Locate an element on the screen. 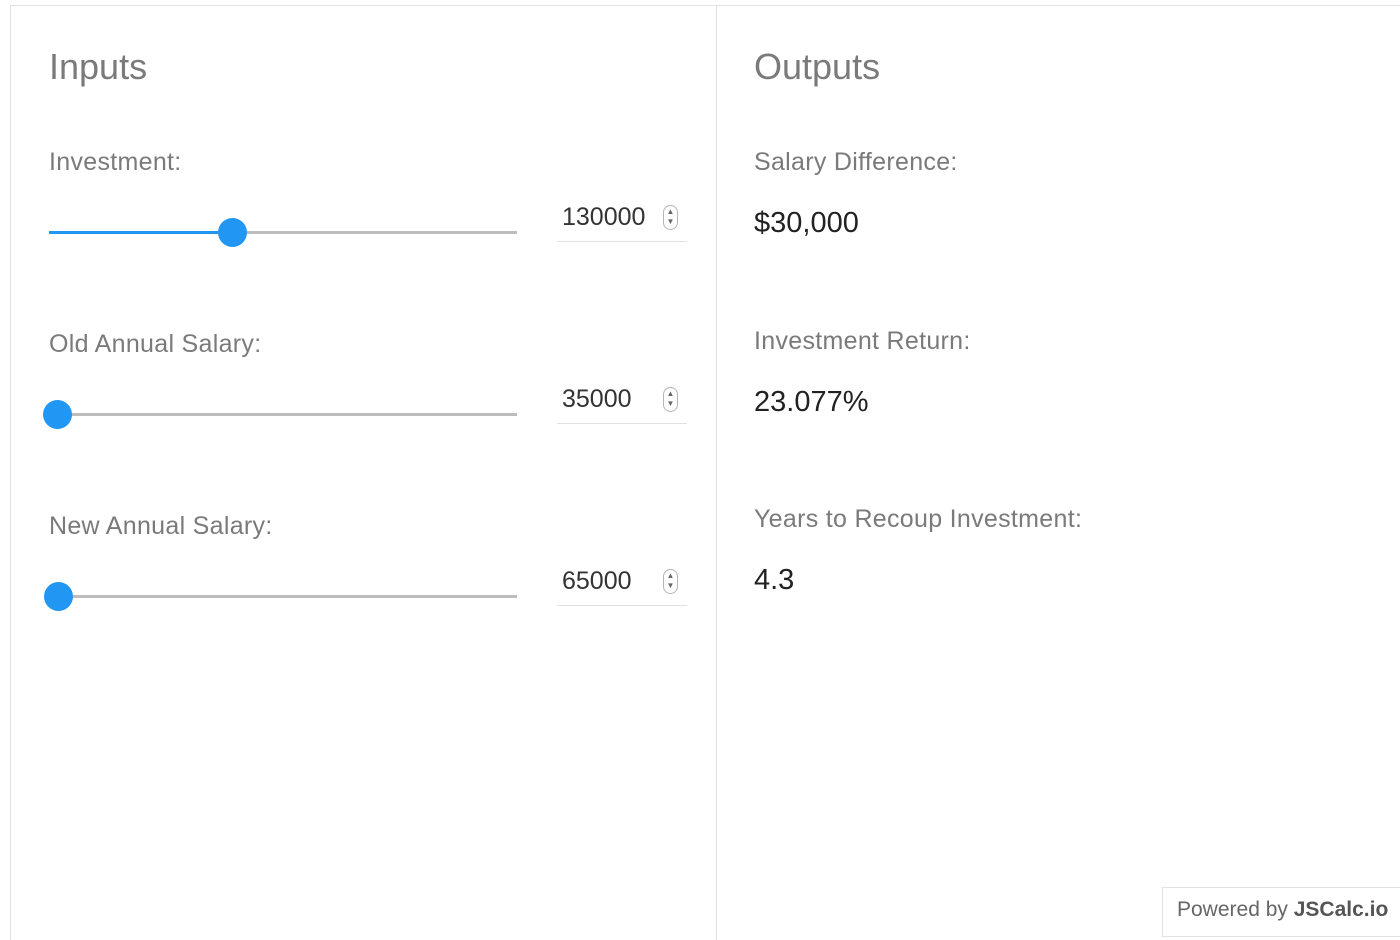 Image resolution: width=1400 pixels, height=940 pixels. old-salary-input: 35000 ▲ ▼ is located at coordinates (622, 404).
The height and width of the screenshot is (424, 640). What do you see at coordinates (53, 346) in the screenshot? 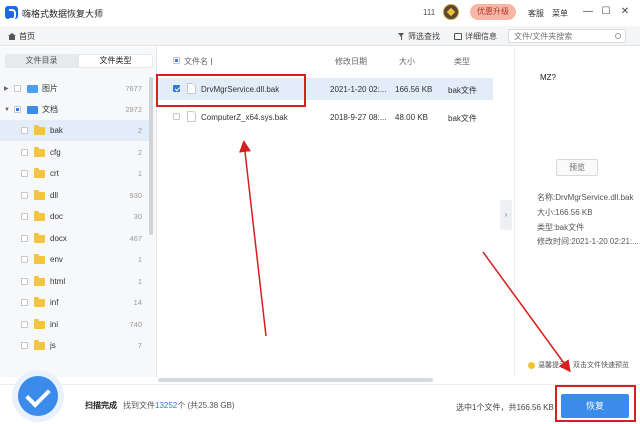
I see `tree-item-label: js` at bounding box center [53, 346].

==

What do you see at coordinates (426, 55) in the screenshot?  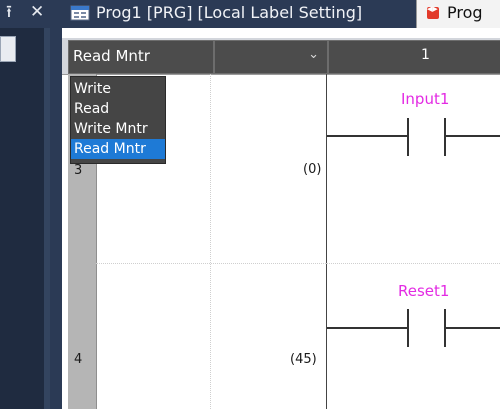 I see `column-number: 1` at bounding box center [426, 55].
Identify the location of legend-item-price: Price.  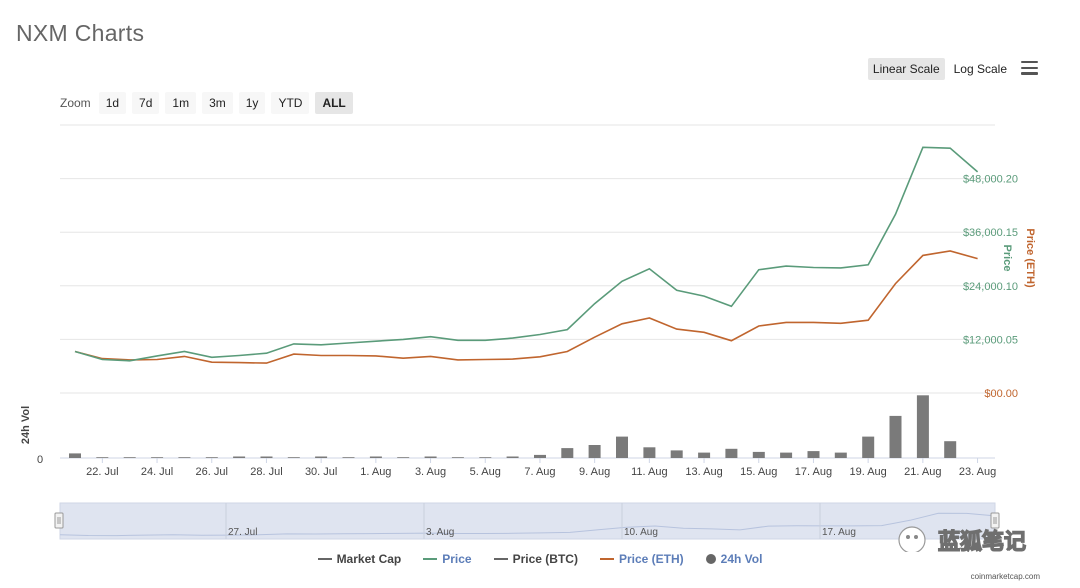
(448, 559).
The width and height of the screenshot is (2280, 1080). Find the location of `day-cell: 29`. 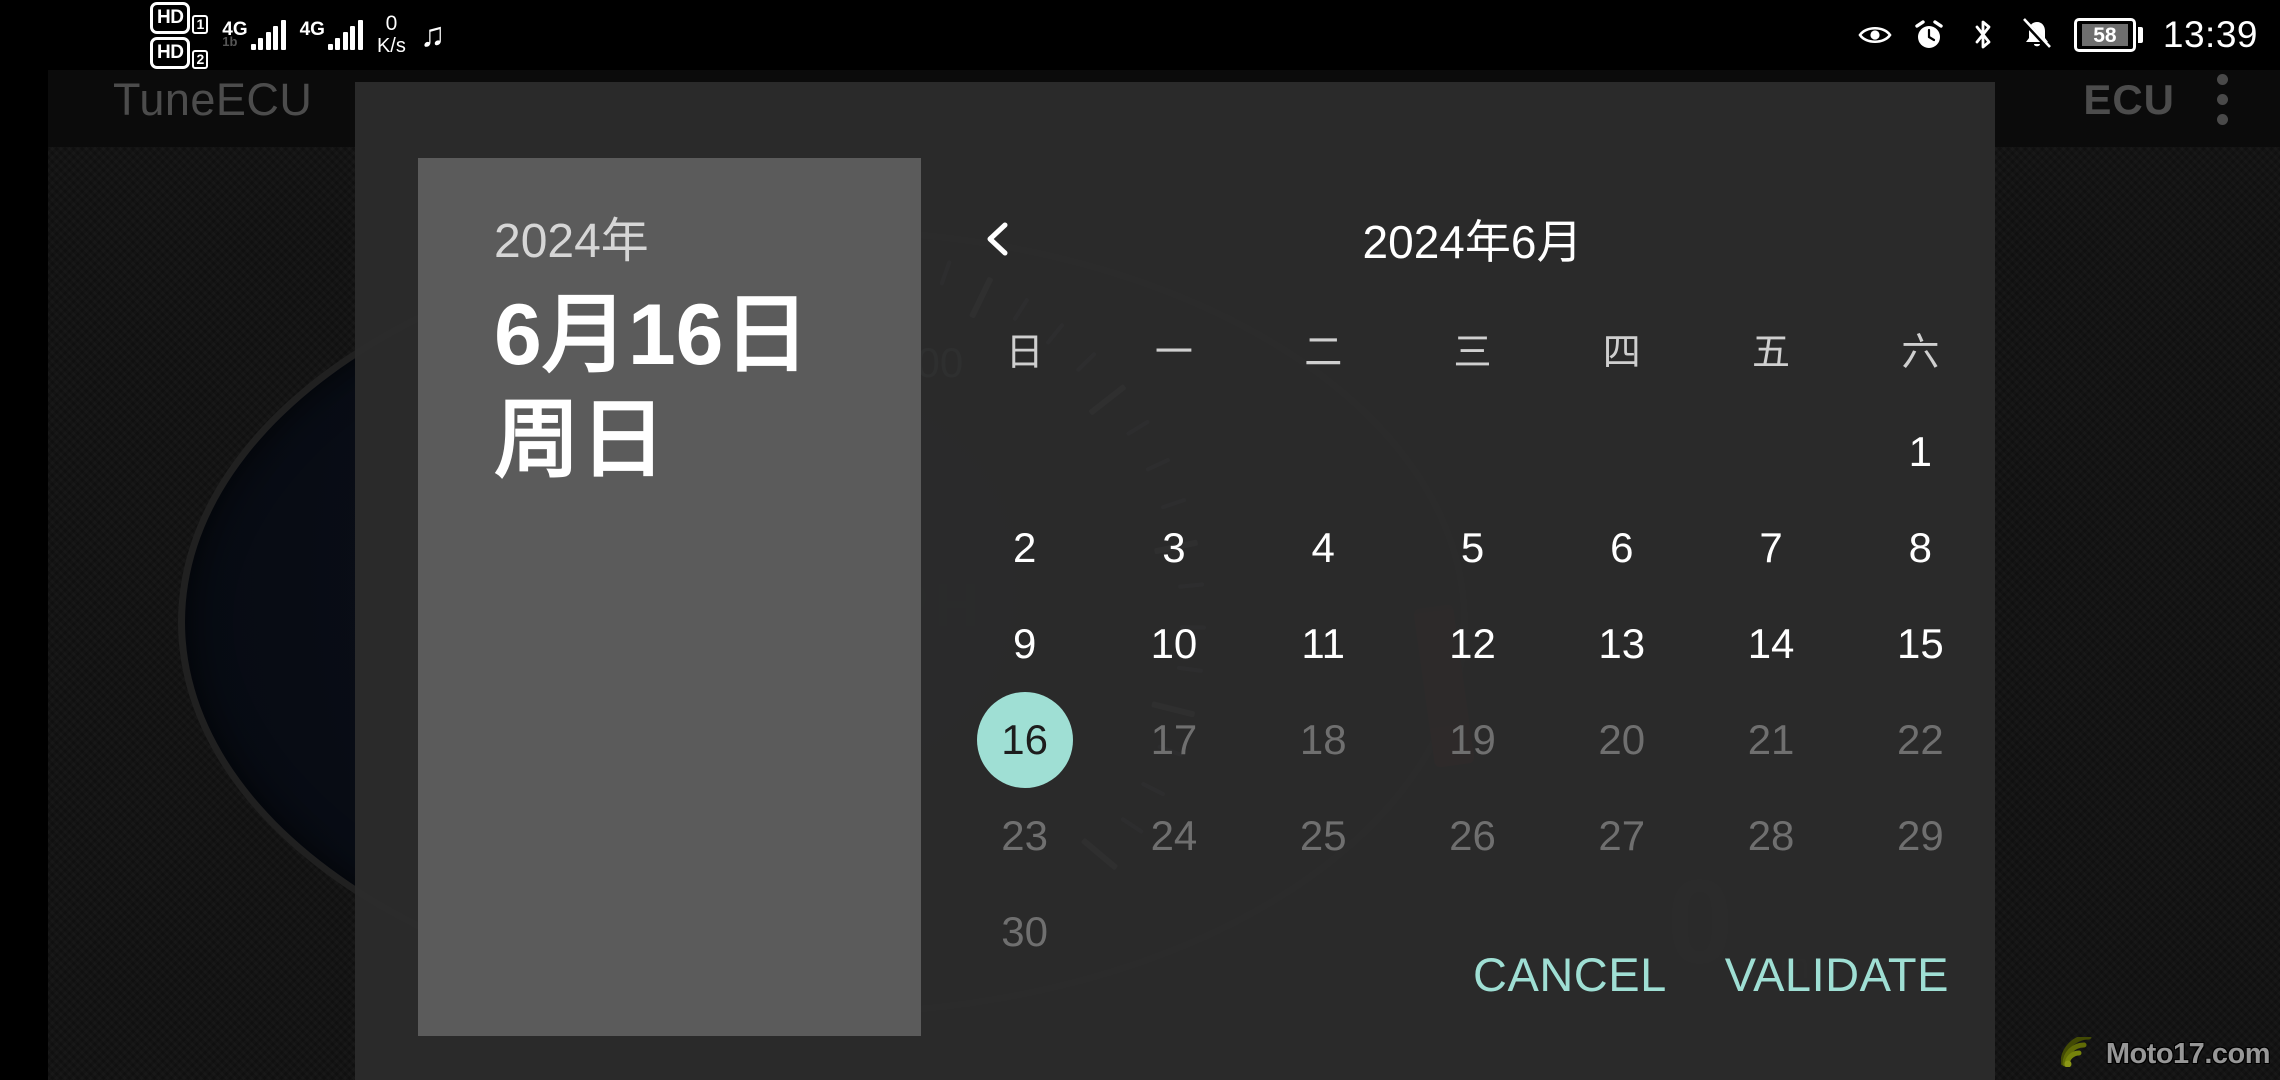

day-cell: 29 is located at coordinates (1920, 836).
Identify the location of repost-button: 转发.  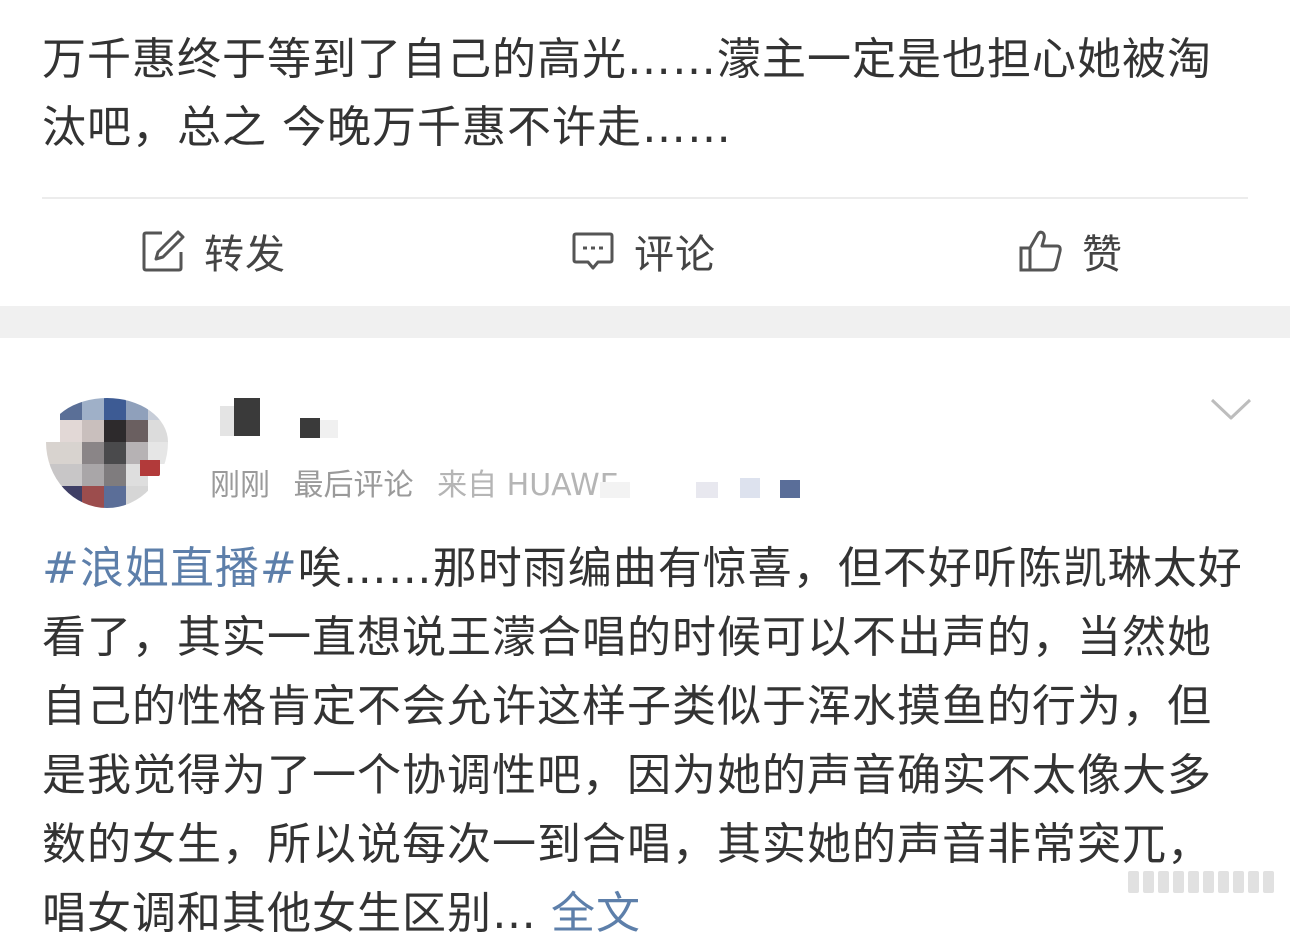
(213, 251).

Problem
Reproduce the records from the line with "The height and" to the line with "center [53, 346].", both lines included, leaving out the pictures.

Written response
The height and width of the screenshot is (424, 640). What do you see at coordinates (53, 346) in the screenshot? 
I see `tree-item-label: js` at bounding box center [53, 346].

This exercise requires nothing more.